Препод из Беркли дает совет студенту как от курса по ИИ перейти к решению реальных задач робототехники:
In terms of getting some hands-on experience, working through ROS tutorials on the topics relevant to your particular problem are a great starting point. As robots tend to operate in continuous state space (rather than discrete), unless you find software packages that do out of the box what you need, you'll need along the way to familiarize yourself with how planning works out in continuous state spaces. Beyond planning, to deal with sensing, a good starting point is to self-study the second half of this course through the archived materials, to which you can request access here: <link>. Again, you'll then have to go beyond the discrete state space setting (which is the one we cover since it tends to be the easiest one to build the main intuitions), and upgrade your understanding to the continuous setting.

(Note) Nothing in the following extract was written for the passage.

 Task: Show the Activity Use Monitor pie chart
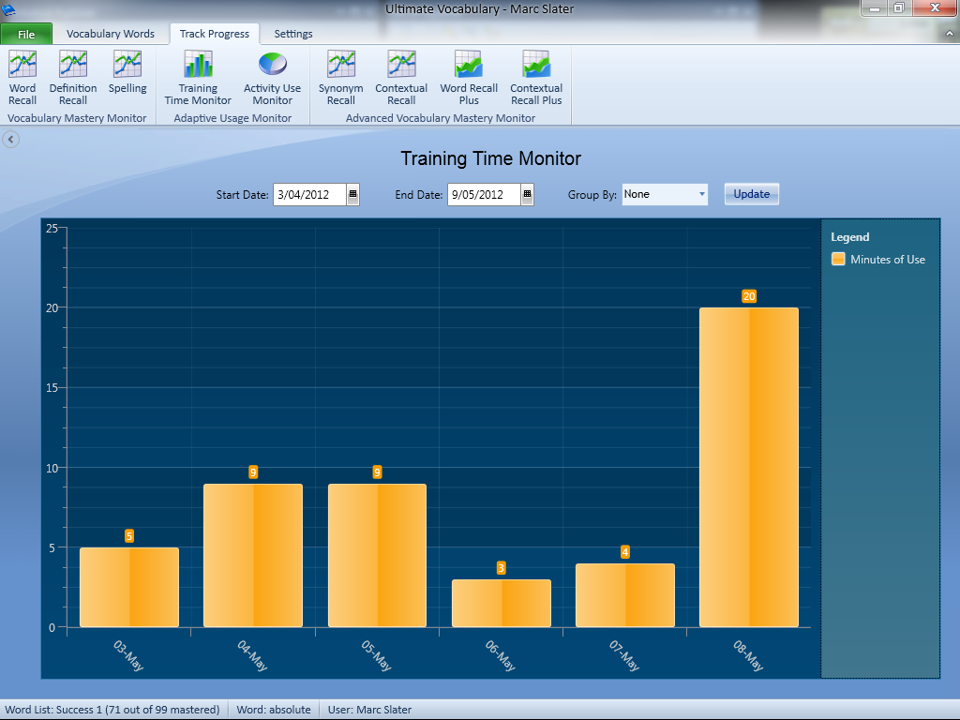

My graduate course CS287 Advanced Robotics covers most of the topics necessary to go from the 188 concepts to real robotic applications. The website is here:
http://www.cs.berkeley.edu/~pabbeel/cs287-fa13/. The graduate course is also a good starting point to explore the state of the art in general. Be forewarned though that the graduate course expects a certain mathematical background, as listed on the webpage (which includes pointers as to how to self-study for some of that background).
I wouldn't say continuous state spaces is a pre-req, but
being somewhat familiar with linear algebra, continuous optimization, and continuous probability (e.g., multi-variate Gaussians) will be critical (or would otherwise reading background materials as you go along).
For a deeper dive in the relevant background topics, in terms of most readily available materials, I'd recommend to self-study:
Stanford's EE263 by Boyd, Stanford's CS229 by Ng, Stanford's EE364a by Boyd. Lectures are available on YouTube, homework assignments / slides / lecture notes are available on the course homepage. If you know the complete CS188 and all of these materials, you'll be very ready for CS287. Once you also know CS287 you'll pretty much be able to take on any problem in robotics. Note that CS229 has a highly simplified version available as a MOOC on coursera, might be worthwhile as a warm-up before studying the actual on campus course materials.